= STATED GOAL =
Rewrite the listing below, replacing every occurrence of "Identify the location of" with "Find the position of" and leaving everything else unchanged.

Word and item position data
------

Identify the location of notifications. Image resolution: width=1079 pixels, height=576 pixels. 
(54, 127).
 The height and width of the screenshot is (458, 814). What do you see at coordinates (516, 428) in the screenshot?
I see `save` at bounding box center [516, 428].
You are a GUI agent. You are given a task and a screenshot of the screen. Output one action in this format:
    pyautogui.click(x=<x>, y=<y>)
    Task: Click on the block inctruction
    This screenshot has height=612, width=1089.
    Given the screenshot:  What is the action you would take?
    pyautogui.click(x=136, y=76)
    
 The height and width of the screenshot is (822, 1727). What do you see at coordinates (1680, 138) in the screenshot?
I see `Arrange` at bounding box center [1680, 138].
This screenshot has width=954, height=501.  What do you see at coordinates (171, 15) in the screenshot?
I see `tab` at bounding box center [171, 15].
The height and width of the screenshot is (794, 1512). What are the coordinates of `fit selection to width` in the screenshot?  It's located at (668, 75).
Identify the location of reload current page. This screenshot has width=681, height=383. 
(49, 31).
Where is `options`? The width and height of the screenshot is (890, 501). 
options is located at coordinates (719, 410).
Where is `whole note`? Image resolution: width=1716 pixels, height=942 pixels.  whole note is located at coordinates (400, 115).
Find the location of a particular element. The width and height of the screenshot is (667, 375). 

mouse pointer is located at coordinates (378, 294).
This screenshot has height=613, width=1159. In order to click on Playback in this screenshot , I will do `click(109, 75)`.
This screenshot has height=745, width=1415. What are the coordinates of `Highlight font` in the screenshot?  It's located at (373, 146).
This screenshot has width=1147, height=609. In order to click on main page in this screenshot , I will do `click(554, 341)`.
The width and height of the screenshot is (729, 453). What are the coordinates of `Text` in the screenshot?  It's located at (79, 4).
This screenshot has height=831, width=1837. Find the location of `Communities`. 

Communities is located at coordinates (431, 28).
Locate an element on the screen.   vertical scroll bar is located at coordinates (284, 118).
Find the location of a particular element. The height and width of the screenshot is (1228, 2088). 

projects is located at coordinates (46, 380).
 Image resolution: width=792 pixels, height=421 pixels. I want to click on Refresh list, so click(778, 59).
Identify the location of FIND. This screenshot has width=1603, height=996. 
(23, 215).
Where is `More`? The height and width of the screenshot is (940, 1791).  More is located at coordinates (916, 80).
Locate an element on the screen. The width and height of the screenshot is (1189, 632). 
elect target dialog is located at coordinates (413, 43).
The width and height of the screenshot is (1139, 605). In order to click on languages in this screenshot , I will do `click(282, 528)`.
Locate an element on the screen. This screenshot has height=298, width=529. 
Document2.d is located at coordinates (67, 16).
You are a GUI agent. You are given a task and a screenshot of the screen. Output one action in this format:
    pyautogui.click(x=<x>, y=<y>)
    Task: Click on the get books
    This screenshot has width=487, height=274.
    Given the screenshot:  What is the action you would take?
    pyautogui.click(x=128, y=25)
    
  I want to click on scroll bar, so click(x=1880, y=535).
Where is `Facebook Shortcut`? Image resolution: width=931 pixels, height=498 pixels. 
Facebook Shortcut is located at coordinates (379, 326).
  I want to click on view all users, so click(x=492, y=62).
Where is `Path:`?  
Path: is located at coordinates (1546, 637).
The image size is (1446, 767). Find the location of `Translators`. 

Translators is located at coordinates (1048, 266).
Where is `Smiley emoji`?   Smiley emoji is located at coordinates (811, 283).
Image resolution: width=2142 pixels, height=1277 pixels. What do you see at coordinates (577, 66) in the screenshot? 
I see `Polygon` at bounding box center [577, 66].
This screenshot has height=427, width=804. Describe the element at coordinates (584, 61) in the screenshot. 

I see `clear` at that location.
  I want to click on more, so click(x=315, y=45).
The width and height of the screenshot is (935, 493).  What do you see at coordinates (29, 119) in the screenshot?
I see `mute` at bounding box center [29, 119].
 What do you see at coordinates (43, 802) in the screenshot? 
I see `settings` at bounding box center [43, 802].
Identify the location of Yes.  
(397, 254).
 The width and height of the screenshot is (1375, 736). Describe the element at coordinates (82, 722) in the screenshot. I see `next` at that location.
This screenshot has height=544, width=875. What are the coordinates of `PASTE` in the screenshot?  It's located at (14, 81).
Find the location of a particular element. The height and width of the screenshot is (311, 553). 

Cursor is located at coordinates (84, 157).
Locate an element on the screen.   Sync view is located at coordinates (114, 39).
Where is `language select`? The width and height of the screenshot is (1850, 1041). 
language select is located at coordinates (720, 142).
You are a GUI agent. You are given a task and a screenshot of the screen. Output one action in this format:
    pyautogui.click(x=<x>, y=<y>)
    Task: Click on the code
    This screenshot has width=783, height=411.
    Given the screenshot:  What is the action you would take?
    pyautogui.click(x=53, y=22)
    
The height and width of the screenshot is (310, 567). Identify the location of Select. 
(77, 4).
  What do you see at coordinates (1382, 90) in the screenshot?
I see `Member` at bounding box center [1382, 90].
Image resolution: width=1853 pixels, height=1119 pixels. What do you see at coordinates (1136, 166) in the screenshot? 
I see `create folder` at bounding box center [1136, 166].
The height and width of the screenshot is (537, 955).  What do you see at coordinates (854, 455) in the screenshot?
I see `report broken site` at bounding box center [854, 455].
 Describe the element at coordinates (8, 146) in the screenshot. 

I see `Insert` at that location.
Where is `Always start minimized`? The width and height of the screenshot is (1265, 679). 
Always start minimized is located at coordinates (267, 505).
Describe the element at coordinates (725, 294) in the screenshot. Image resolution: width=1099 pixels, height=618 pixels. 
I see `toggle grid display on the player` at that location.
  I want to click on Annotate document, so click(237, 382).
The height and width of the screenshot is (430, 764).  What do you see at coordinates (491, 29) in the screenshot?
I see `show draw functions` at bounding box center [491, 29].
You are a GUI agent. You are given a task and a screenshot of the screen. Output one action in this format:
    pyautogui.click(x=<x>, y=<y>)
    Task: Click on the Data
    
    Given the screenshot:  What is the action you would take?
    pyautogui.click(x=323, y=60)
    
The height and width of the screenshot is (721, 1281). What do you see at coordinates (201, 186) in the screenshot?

------

= COMPLETED TASK =
Find the position of notifications. Image resolution: width=1079 pixels, height=576 pixels. 
(54, 127).
 The height and width of the screenshot is (458, 814). What do you see at coordinates (516, 428) in the screenshot?
I see `save` at bounding box center [516, 428].
You are a GUI agent. You are given a task and a screenshot of the screen. Output one action in this format:
    pyautogui.click(x=<x>, y=<y>)
    Task: Click on the block inctruction
    This screenshot has height=612, width=1089.
    Given the screenshot:  What is the action you would take?
    pyautogui.click(x=136, y=76)
    
 The height and width of the screenshot is (822, 1727). What do you see at coordinates (1680, 138) in the screenshot?
I see `Arrange` at bounding box center [1680, 138].
This screenshot has width=954, height=501.  What do you see at coordinates (171, 15) in the screenshot?
I see `tab` at bounding box center [171, 15].
The height and width of the screenshot is (794, 1512). What are the coordinates of `fit selection to width` in the screenshot?  It's located at (668, 75).
Find the position of reload current page. This screenshot has width=681, height=383. 
(49, 31).
Where is `options`? The width and height of the screenshot is (890, 501). 
options is located at coordinates (719, 410).
Where is `whole note`? Image resolution: width=1716 pixels, height=942 pixels.  whole note is located at coordinates (400, 115).
Find the location of a particular element. The width and height of the screenshot is (667, 375). 

mouse pointer is located at coordinates (378, 294).
This screenshot has height=613, width=1159. In order to click on Playback in this screenshot , I will do `click(109, 75)`.
This screenshot has height=745, width=1415. What are the coordinates of `Highlight font` in the screenshot?  It's located at (373, 146).
This screenshot has width=1147, height=609. In order to click on main page in this screenshot , I will do `click(554, 341)`.
The width and height of the screenshot is (729, 453). What are the coordinates of `Text` in the screenshot?  It's located at (79, 4).
This screenshot has height=831, width=1837. Find the location of `Communities`. 

Communities is located at coordinates (431, 28).
Locate an element on the screen.   vertical scroll bar is located at coordinates (284, 118).
Find the location of a particular element. The height and width of the screenshot is (1228, 2088). 

projects is located at coordinates (46, 380).
 Image resolution: width=792 pixels, height=421 pixels. I want to click on Refresh list, so click(778, 59).
Find the position of FIND. This screenshot has width=1603, height=996. 
(23, 215).
Where is `More`? The height and width of the screenshot is (940, 1791).  More is located at coordinates (916, 80).
Locate an element on the screen. The width and height of the screenshot is (1189, 632). 
elect target dialog is located at coordinates (413, 43).
The width and height of the screenshot is (1139, 605). In order to click on languages in this screenshot , I will do `click(282, 528)`.
Locate an element on the screen. This screenshot has height=298, width=529. 
Document2.d is located at coordinates (67, 16).
You are a GUI agent. You are given a task and a screenshot of the screen. Output one action in this format:
    pyautogui.click(x=<x>, y=<y>)
    Task: Click on the get books
    This screenshot has width=487, height=274.
    Given the screenshot:  What is the action you would take?
    pyautogui.click(x=128, y=25)
    
  I want to click on scroll bar, so click(x=1880, y=535).
Where is `Facebook Shortcut`? Image resolution: width=931 pixels, height=498 pixels. 
Facebook Shortcut is located at coordinates (379, 326).
  I want to click on view all users, so click(x=492, y=62).
Where is `Path:`?  
Path: is located at coordinates (1546, 637).
The image size is (1446, 767). Find the location of `Translators`. 

Translators is located at coordinates (1048, 266).
Where is `Smiley emoji`?   Smiley emoji is located at coordinates (811, 283).
Image resolution: width=2142 pixels, height=1277 pixels. What do you see at coordinates (577, 66) in the screenshot? 
I see `Polygon` at bounding box center [577, 66].
This screenshot has height=427, width=804. Describe the element at coordinates (584, 61) in the screenshot. 

I see `clear` at that location.
  I want to click on more, so click(x=315, y=45).
The width and height of the screenshot is (935, 493).  What do you see at coordinates (29, 119) in the screenshot?
I see `mute` at bounding box center [29, 119].
 What do you see at coordinates (43, 802) in the screenshot? 
I see `settings` at bounding box center [43, 802].
Find the position of Yes.  
(397, 254).
 The width and height of the screenshot is (1375, 736). Describe the element at coordinates (82, 722) in the screenshot. I see `next` at that location.
This screenshot has height=544, width=875. What are the coordinates of `PASTE` in the screenshot?  It's located at (14, 81).
Find the location of a particular element. The height and width of the screenshot is (311, 553). 

Cursor is located at coordinates (84, 157).
Locate an element on the screen.   Sync view is located at coordinates (114, 39).
Where is `language select`? The width and height of the screenshot is (1850, 1041). 
language select is located at coordinates (720, 142).
You are a GUI agent. You are given a task and a screenshot of the screen. Output one action in this format:
    pyautogui.click(x=<x>, y=<y>)
    Task: Click on the code
    This screenshot has width=783, height=411.
    Given the screenshot:  What is the action you would take?
    pyautogui.click(x=53, y=22)
    
The height and width of the screenshot is (310, 567). Find the position of Select. 
(77, 4).
  What do you see at coordinates (1382, 90) in the screenshot?
I see `Member` at bounding box center [1382, 90].
Image resolution: width=1853 pixels, height=1119 pixels. What do you see at coordinates (1136, 166) in the screenshot? 
I see `create folder` at bounding box center [1136, 166].
The height and width of the screenshot is (537, 955).  What do you see at coordinates (854, 455) in the screenshot?
I see `report broken site` at bounding box center [854, 455].
 Describe the element at coordinates (8, 146) in the screenshot. 

I see `Insert` at that location.
Where is `Always start minimized`? The width and height of the screenshot is (1265, 679). 
Always start minimized is located at coordinates (267, 505).
Describe the element at coordinates (725, 294) in the screenshot. Image resolution: width=1099 pixels, height=618 pixels. 
I see `toggle grid display on the player` at that location.
  I want to click on Annotate document, so click(237, 382).
The height and width of the screenshot is (430, 764).  What do you see at coordinates (491, 29) in the screenshot?
I see `show draw functions` at bounding box center [491, 29].
You are a GUI agent. You are given a task and a screenshot of the screen. Output one action in this format:
    pyautogui.click(x=<x>, y=<y>)
    Task: Click on the Data
    
    Given the screenshot:  What is the action you would take?
    pyautogui.click(x=323, y=60)
    
The height and width of the screenshot is (721, 1281). What do you see at coordinates (201, 186) in the screenshot?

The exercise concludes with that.